Work instruction: Some lines in the data below hold the string "agent". Report how many, as a bare number.

Task material:
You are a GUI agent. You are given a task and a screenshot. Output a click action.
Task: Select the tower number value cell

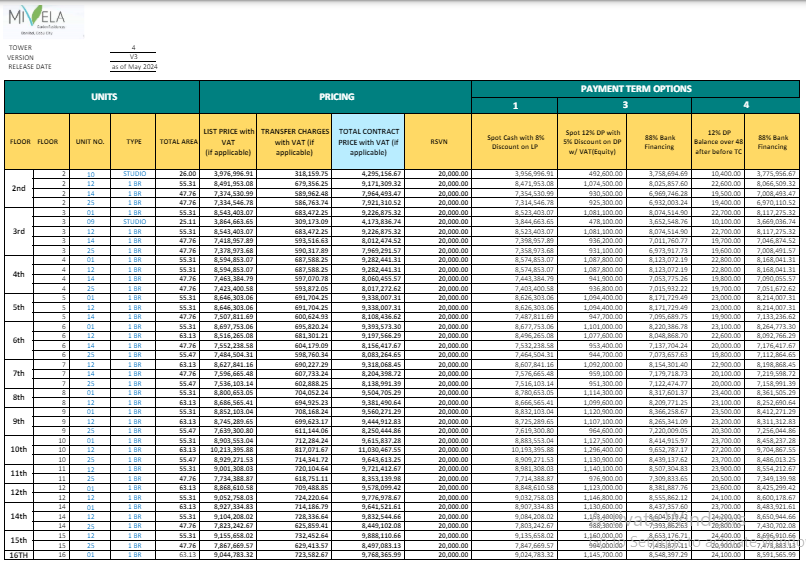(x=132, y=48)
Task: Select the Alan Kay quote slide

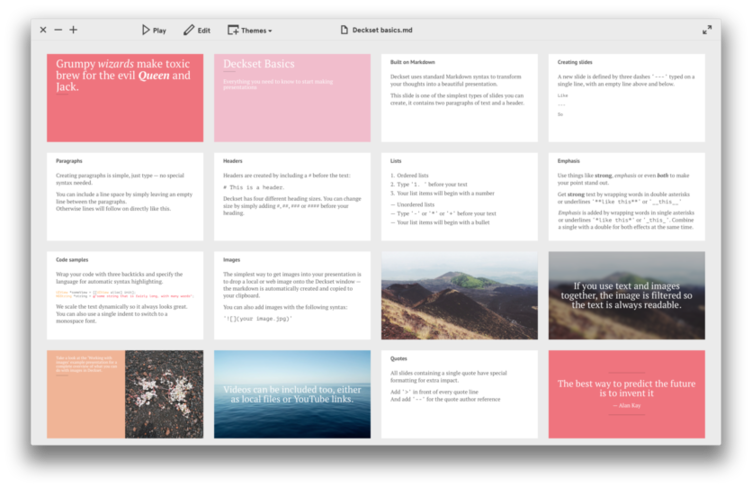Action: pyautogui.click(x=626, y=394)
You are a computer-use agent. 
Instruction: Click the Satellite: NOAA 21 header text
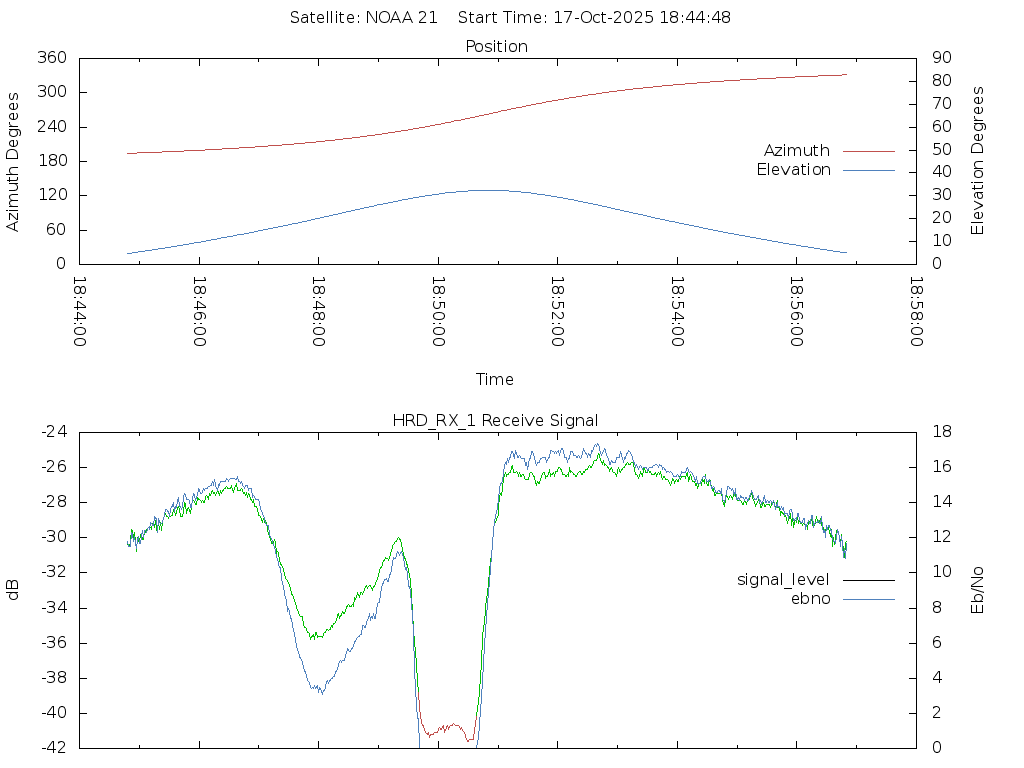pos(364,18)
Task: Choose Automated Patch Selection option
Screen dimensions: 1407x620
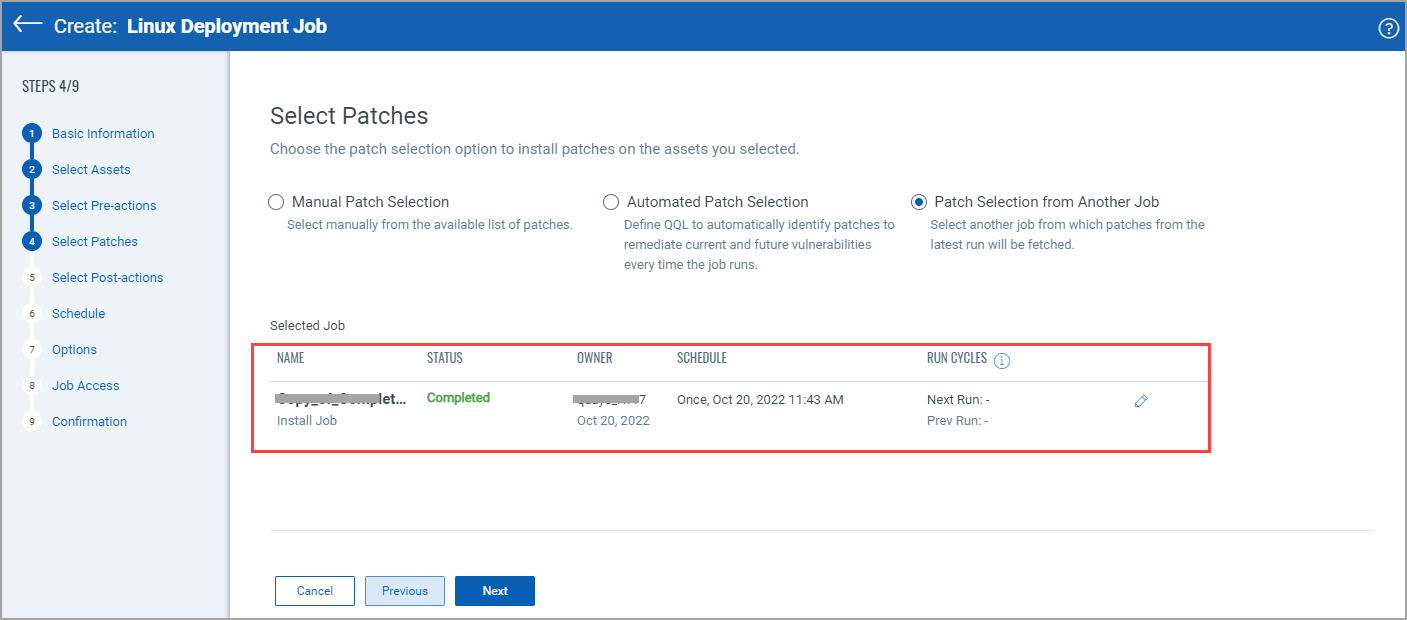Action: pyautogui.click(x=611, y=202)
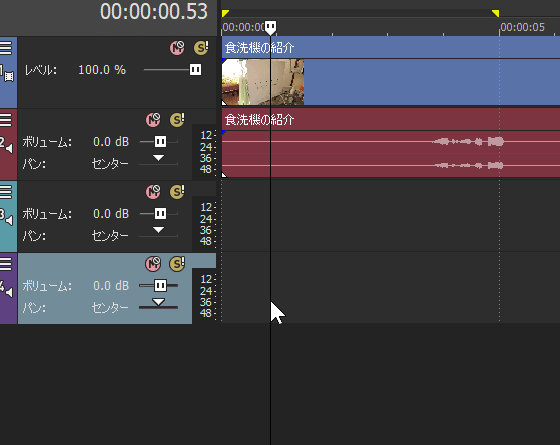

Solution below: 2